BACTrack is the "quantified self" app for boozers
The quantified self movement, with its various data-collecting bracelets and corresponding apps, is meant to help people track their exercise, sleep and eating habits without having to remember to write it all down.
The latest entrant to the field, iPhone breathalyzer BACTrack, does that for people who might not remember what they should write down. This is your quantified drinking self.
$149.99 buys a breathalyzer unit the size of a beeper. Through a corresponding iPhone app, which communicates with the unit via bluetooth, your levels of drunkenness now have an archive.
Retail breathalyzers have been around for ages, and at much lower price points. You can buy a cheapo $15 model at the truck stop or a $50 one at Walgreens. But those aren't terribly accurate and typically break after a handful of blows. BACTrack is expensive, the company says, because it uses fuel cell technology, the technology used by professional-grade police models. The others use semi-conductors. It's not clear what Indiegogo hit Breathometer will use. That product, which I hope to review s well, will cost $20 and is not available until 2014.
I don't have to explain why one would want such a device. Drinking with a breathalyzer is equal parts serious self-awareness and hilarious novelty. Having a record of it on your iPhone is that much more of an incentive. However, when you are drinking with a breathalyzer, the temptation to push its boundaries is just too rich. And when you're in a vodka-soaked haze, each additional drink counts as "research," of course. "For work."
In other words, that third martini last night was a bad idea.
Sometime after midnight, a friend told me about Tucker Max's apparently famous Sushi Pants story, which declares that breathalyzers are "the most destructive invention of the past 50 years" and also "the devil dressed in a transistor." Thankfully my night never escalated to Tucker Max levels of douchery.

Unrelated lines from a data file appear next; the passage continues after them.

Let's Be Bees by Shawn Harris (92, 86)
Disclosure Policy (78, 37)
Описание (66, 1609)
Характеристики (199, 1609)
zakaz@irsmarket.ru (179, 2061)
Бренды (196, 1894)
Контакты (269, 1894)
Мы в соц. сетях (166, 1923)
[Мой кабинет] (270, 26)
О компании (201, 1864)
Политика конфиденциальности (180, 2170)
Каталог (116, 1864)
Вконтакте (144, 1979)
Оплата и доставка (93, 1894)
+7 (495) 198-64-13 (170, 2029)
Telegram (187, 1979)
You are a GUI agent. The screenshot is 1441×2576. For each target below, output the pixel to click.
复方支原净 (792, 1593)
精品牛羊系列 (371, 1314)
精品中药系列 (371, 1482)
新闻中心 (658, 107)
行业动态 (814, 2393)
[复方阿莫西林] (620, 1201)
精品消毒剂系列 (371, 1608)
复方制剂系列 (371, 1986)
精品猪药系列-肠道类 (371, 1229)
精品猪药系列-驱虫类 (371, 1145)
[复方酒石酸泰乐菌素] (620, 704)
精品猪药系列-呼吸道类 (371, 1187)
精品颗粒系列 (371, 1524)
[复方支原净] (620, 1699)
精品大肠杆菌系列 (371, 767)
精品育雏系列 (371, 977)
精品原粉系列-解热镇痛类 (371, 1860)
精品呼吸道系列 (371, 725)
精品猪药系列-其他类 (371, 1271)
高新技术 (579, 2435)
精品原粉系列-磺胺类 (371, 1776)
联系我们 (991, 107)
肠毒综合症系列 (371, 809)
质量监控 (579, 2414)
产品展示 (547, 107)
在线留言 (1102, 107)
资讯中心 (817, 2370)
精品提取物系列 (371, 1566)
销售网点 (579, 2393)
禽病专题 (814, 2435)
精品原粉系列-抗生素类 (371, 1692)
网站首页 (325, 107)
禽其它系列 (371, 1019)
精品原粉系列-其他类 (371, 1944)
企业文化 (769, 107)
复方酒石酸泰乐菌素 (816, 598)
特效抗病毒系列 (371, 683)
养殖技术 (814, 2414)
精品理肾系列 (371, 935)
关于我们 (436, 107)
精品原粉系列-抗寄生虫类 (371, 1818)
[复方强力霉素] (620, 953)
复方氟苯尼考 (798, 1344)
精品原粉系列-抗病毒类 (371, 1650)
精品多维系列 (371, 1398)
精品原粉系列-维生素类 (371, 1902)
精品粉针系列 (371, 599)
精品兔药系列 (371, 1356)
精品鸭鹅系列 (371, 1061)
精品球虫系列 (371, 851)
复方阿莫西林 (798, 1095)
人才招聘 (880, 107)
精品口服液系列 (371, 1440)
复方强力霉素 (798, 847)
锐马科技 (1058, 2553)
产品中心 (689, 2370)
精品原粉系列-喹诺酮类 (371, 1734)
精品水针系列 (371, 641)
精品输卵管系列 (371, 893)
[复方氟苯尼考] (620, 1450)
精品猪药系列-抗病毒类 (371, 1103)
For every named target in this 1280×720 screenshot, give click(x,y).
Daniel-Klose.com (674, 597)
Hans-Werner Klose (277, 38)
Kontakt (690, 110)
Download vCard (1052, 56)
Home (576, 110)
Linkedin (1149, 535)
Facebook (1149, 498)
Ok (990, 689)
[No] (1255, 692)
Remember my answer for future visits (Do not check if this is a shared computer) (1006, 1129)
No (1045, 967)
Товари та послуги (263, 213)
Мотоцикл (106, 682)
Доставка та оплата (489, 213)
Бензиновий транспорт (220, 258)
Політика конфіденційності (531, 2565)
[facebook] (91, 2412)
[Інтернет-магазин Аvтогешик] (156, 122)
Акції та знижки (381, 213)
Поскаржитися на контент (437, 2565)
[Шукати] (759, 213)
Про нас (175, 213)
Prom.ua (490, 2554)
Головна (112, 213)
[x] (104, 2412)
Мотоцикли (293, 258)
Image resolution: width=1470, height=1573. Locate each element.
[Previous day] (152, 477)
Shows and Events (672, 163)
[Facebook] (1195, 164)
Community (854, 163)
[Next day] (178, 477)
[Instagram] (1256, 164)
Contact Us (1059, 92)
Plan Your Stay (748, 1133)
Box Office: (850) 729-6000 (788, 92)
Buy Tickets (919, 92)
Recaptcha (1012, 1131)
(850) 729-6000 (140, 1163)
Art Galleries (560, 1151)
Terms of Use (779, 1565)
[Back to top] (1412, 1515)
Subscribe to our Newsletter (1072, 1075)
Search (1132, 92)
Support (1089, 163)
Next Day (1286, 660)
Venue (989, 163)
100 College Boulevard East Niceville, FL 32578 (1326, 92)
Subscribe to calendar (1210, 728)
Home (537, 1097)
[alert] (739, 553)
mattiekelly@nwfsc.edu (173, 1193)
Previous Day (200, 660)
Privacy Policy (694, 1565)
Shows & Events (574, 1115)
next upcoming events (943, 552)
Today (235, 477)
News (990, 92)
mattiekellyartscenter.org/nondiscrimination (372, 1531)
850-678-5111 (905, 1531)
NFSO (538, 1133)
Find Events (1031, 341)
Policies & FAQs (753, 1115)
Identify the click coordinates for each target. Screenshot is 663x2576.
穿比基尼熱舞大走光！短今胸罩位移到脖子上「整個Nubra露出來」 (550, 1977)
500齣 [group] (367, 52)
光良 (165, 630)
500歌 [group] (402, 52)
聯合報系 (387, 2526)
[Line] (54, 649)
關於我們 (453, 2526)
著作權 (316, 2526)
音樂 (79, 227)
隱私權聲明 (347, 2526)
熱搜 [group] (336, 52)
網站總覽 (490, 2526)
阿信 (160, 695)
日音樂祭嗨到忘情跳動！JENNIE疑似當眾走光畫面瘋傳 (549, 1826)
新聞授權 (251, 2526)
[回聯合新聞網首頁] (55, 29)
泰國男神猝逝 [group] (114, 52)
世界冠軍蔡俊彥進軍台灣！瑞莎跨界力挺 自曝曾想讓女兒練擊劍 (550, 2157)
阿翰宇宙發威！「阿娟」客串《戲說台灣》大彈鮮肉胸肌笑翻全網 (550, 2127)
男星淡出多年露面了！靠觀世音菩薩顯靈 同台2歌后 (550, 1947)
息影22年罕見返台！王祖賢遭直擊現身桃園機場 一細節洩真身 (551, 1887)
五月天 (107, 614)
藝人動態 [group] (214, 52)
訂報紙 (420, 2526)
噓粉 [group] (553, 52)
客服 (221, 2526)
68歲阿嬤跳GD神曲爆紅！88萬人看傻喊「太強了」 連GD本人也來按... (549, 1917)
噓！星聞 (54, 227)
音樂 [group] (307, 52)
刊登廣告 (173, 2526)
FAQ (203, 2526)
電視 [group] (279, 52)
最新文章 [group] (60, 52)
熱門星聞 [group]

In fact, you might say BACTrack helps its users avoid losing their pants as they vomit sushi in a bush somewhere, by arming them with data. Beyond the basic BAC number, BACTrack's iOS app relays the context, and a data trail, of one's imbibing. Benjamin Franklin, tracker of habits and celebrated drinker, would surely approve.
After my first drink, which resulted in a .02 BAC reading, BACTrack told me I was not in a position to drive (the legal limit in most states is .08, but many have "zero tolerance" rules making any impairment above .02 illegal). At .039, I was informed that my reasoning and memory were likely impaired. My inhibitions also may have been lowering, BACTrack said. At peak drunkenness, .162, I was told, simply, "You are visibly intoxicated." Why yes, BACTrack, yes I am. Here, I would have appreciated a more personal touch even. "You are saying some really dumb shit, Erin." Or, "It is time for an Irish Goodbye." Or, "You are likely to leave your tab open."
The app's most beneficial piece of information, though, is the "time to sober" chart. When, over the weekend, I blew a two-drink .039 at 10:30, BACTrack calculated I wouldn't be sober until 1 a.m. And last night -- the martini night -- I was informed I'd be working booze out of my system until 2 p.m. today. True enough, I blew a .02 at 8 a.m. today.
Fortunately, my morning commute is the walk to the living room couch. This information is particularly useful for anyone whose job requires driving or operating machinery and should probably not stay out until 1 a.m. drinking martinis. They should probably also be already aware of this information, but a reminder at the Moment of Bad Decisions always helps.
However, the BACTrack app wasn't perfect. The part I was most excited about -- visualized charts and graphs mapping my drinking habits -- was a bit of a letdown. I was hoping for detailed, beautiful, realtime, interactive visualizations akin to other journal-style apps like Expereal, Foodia or Vizify. Each BACTrack reading can include a photo, notes, and a drink tag, creating a bit of a drinking journal (friends' BAC scores go to a separate section). Given the prevalence of drinking culture in the US, for better or for worse, this app has plenty of social sharing (and shaming) potential, too, with one-click Facebook and Twitter functionality. The notes/photos/drink tags also work for beer nerds, if they aren't already using iHops, Beer Cloud, Beer Universe, Beer Stat, or Pintley or Happy Houred.
But, aside from the breathalyzer itself, the app's the user interface for viewing your drinking history was very difficult (sometimes downright impossible) to navigate. Luckily an app, unlike a piece of hardware, can be improved over time. Here, I'm willing to forgive BACTrack, especially since it got the difficult part -- the readings -- right.